Conséquence directe de cet éclatement des territoires urbains, le mythe de la ville inclusive ne semble plus faire recette que dans les salons du WUF, les cabinets d’urbanisme et les couloirs sans fin des municipalités supposées progressistes. Or, pour comprendre les mécanismes qui aboutissent à l’exclusion (ou au confinement) de certains groupes sociaux par d’autres, il est important de ne pas inverser l’ordre des facteurs. Comme le disait en son temps Henri Lefebvre, ce n’est pas la ville qui fait la société, c’est la société qui fait la ville. En tant qu’expression matérielle d’une idéologie, celle-ci met en scène et impose sur un territoire (et dans des formes architecturales), les idées, les principes et les préjugés d’une société donnée à un moment de son histoire. C’est pourquoi il est illusoire de penser que l’on peut réduire les inégalités sociales en s’attaquant aux formes urbaines : autant essayer de peindre sur un miroir afin de corriger les défauts du visage qui s’y reflète.

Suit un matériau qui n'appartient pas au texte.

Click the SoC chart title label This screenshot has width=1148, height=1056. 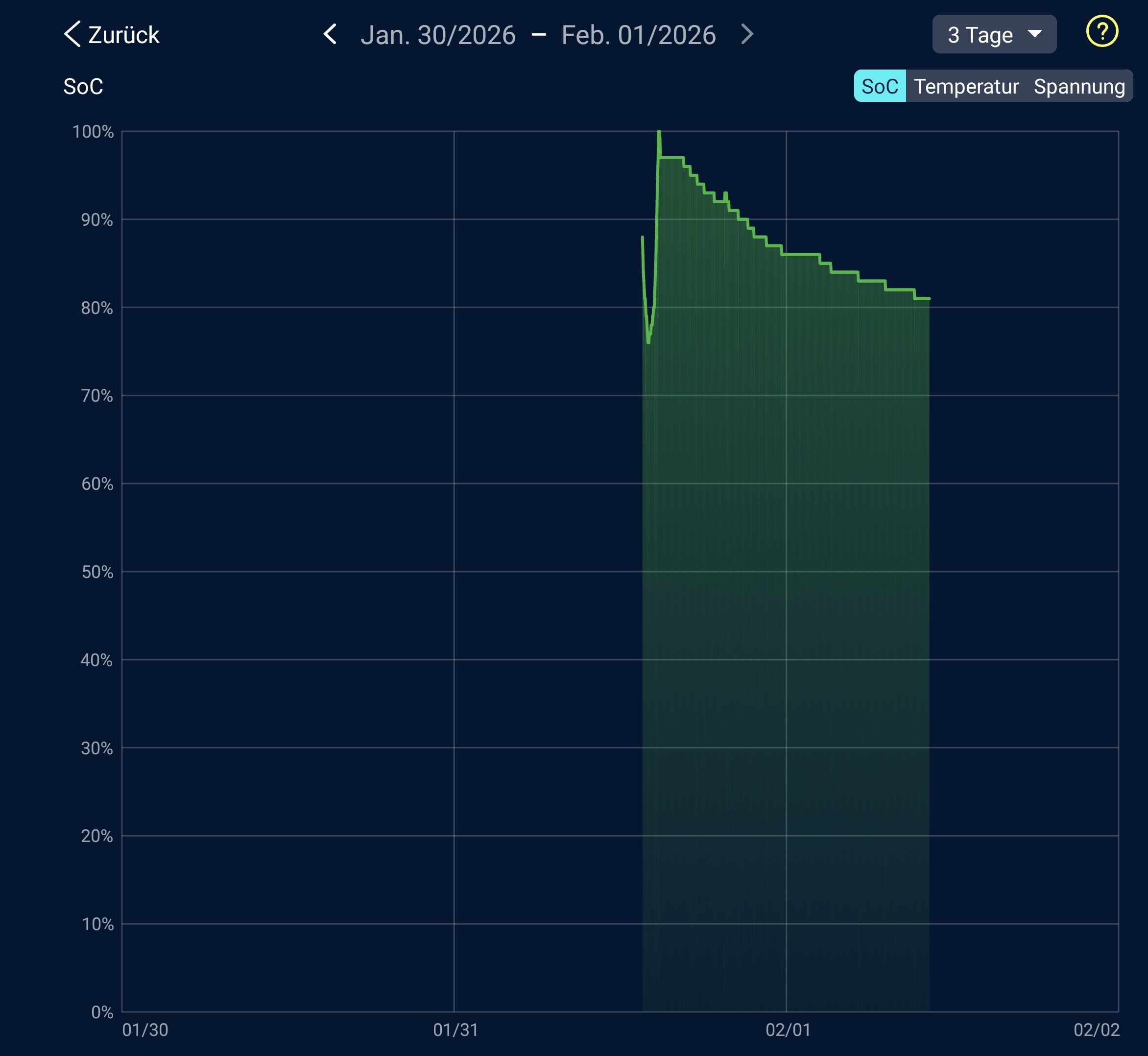83,87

Que signifie donc le mot inclusion pour ceux qui vivent dans les Comunas périphériques de Medellín ? Même s’ils habitent dans des marges considérées comme « à part » du système urbain, ils sont généralement inclus dans des circuits économiques spécialisés qui exploitent au maximum leur force de travail. On pourrait à cet égard prendre le cas de la plus grande décharge de Medellín, Moravia, sur laquelle et de laquelle vivaient près de 15 000 personnes dans des habitations de fortune, avant qu’elles ne soient progressivement délogées au cours des années 2000 afin de transformer cette montagne d’immondices en grand jardin public.

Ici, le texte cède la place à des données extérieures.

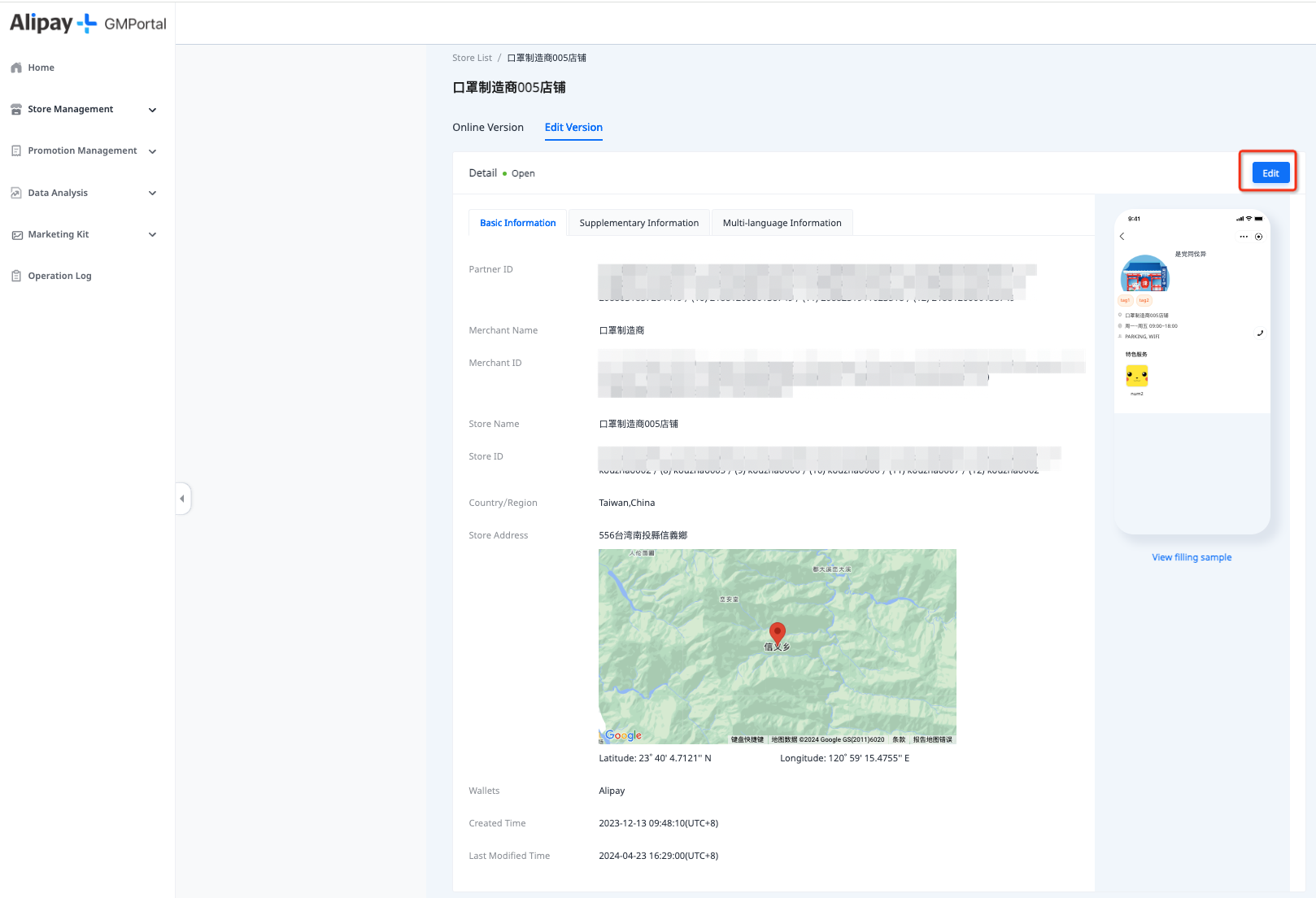
Task: Click the three-dots menu in the phone preview
Action: pyautogui.click(x=1243, y=237)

L’opération a été menée pour sauver ces populations à risque d’un environnement délétère mais aussi pour s’emparer d’un territoire stratégiquement placé au pied du métro Caribe, au nord du Parc Explora et dans la continuité du nouveau District technologique d’innovation incarné par Ruta N. Si le gigantesque tas d’ordures commence aujourd’hui à faire place à un vaste espace vert chargé d’histoire collective et d’histoires individuelles, certains irréductibles n’ont pas renoncé à vivre sur place (figures 16 et 17). Les autres ont été déportés dans la lointaine périphérie, à Pajarito, alors qu’on leur avait promis qu’ils seraient relogés à proximité de leur ancien lieu de résidence [8].

Le problème est qu’ils sont désormais installés loin du centre, loin de leur ancien lieu de travail (même s’il s’agissait d’un travail réalisé dans des conditions infrahumaines), loin de leurs lieux de mémoire et de leurs réseaux de sociabilité et qu’ils se sentent plus que jamais exclus de la vie et de la ville dont ils avaient rêvé. Certains ont même commencé à revenir dans la zone qu’ils avaient été obligés d’abandonner, comme me l’a confirmé Mauricio, ingénieur environnementaliste chargé de la mise en valeur écologique du site de l’ancienne décharge, lors d’une entrevue réalisée sur place le 10 avril 2014.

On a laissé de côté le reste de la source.